If they prosper here and they wish to service the needs of the wealthy, they might go into selling jewelry, wristwatches, decorative ornaments and such like. Such is the nature of our markets, but the biggest part of it is that minimal part of it, which operates on the principle of many small buyers add up to most buyers. A lot of poor people make many rich people. Turn-over in the minimal market is quick and profit is small but fast. It is of interest that the famous people’s banks are usually located near open markets. Here, they can lend small sums to lenders who trade during the day and pay back at the close of the market.
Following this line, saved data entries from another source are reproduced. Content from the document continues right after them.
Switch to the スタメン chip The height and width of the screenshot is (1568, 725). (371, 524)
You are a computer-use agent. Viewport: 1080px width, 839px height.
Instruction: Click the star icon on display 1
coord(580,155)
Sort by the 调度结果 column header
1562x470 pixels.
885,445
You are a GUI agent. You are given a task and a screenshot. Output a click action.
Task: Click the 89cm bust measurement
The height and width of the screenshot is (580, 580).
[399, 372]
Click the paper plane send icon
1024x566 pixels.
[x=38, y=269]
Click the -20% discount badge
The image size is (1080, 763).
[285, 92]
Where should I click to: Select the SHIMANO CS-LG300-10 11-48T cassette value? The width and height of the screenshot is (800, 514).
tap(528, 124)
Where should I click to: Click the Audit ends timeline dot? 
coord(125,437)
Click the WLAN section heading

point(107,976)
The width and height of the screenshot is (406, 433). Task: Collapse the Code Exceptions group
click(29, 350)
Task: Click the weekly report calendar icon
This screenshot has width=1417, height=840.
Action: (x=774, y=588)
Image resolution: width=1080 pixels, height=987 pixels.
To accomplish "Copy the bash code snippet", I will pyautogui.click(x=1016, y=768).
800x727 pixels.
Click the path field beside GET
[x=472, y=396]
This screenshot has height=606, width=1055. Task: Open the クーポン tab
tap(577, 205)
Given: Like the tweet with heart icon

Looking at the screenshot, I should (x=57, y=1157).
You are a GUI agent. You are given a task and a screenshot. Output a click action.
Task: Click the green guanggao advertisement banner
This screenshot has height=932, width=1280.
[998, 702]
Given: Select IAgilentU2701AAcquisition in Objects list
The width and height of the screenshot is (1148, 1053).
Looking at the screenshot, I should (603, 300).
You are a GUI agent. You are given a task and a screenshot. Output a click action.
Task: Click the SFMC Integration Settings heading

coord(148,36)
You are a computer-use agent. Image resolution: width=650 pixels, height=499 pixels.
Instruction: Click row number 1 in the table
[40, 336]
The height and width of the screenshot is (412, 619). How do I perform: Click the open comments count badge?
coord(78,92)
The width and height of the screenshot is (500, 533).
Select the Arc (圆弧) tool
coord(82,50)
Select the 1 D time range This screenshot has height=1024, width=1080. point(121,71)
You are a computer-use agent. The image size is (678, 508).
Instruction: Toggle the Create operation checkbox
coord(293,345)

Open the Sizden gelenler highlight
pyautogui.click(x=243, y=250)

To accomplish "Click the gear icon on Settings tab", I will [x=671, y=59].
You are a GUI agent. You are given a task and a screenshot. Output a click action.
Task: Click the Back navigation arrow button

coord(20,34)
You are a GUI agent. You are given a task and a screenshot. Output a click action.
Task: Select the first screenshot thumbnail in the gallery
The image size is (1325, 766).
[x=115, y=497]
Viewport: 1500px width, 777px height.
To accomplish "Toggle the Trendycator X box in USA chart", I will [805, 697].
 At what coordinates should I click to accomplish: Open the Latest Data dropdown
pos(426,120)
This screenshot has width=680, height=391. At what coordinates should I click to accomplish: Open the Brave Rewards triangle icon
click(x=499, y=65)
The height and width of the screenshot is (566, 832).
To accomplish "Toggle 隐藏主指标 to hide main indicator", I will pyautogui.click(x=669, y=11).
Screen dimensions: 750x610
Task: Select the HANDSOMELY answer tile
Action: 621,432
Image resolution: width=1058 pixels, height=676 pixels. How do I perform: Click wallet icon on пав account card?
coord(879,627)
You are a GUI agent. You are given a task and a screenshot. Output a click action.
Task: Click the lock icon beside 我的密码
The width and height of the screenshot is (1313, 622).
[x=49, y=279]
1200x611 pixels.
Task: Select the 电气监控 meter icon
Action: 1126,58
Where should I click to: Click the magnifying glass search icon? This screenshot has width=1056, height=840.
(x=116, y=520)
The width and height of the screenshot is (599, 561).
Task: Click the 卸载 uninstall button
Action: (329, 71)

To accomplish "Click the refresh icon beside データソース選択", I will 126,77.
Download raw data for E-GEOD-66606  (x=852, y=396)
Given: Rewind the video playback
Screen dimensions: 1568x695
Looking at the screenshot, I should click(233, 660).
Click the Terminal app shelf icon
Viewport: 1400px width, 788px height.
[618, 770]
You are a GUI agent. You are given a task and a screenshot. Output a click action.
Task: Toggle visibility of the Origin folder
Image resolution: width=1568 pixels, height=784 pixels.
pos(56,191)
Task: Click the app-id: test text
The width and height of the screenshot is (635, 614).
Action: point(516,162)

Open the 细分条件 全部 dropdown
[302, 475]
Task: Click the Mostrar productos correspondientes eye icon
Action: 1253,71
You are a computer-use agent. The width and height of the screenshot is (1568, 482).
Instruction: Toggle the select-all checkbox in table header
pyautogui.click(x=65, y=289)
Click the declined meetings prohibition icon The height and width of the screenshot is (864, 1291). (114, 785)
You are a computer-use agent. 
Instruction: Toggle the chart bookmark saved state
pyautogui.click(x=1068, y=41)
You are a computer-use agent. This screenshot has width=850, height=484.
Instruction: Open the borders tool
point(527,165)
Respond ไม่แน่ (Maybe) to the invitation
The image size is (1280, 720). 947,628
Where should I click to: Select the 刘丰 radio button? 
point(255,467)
How do the Shoprites of this world fit into the minimal needs of most of our people? They do not. They operate on two different principles and marketing ideas. One operates on minimal purchase once or twice a day. The other operates on the idea of bulk buying. The only time our people do bulk buying is when they are preparing to go and sell in the rural areas where they would attend once in five days markets and in between do the round of the villages.

SHOPRITE and other such shopping malls are places of spectacles, places to come and feast one’s eyes as at shows. People dress specially for such outings, with little or no intention to buy anything in the mall.

And when anyone buys anything, it is a bottle of coke or one chicken pie to share with a friend. Such meager shopping cannot pay for the rents of these places. They were not set up to sell loaves of bread. At one time or the other, even after fifteen years, they might decide to pack up and go somewhere else where they have fridges and can buy bulk. The thing is the shopping style has not changed much because the consumption style has not changed much. The open market still suffices for their shopping needs.

SHOPRITE has denied quitting Nigeria. Rather, they are looking for Nigerian investors to join the SHOPRITE venture in Nigeria. There are a number of challenges facing any business venture in Nigeria. SHOPRITE is not likely to find Nigerian investors. If they are serious about doing business in Nigeria let them localise their business style to Nigerian shopping culture.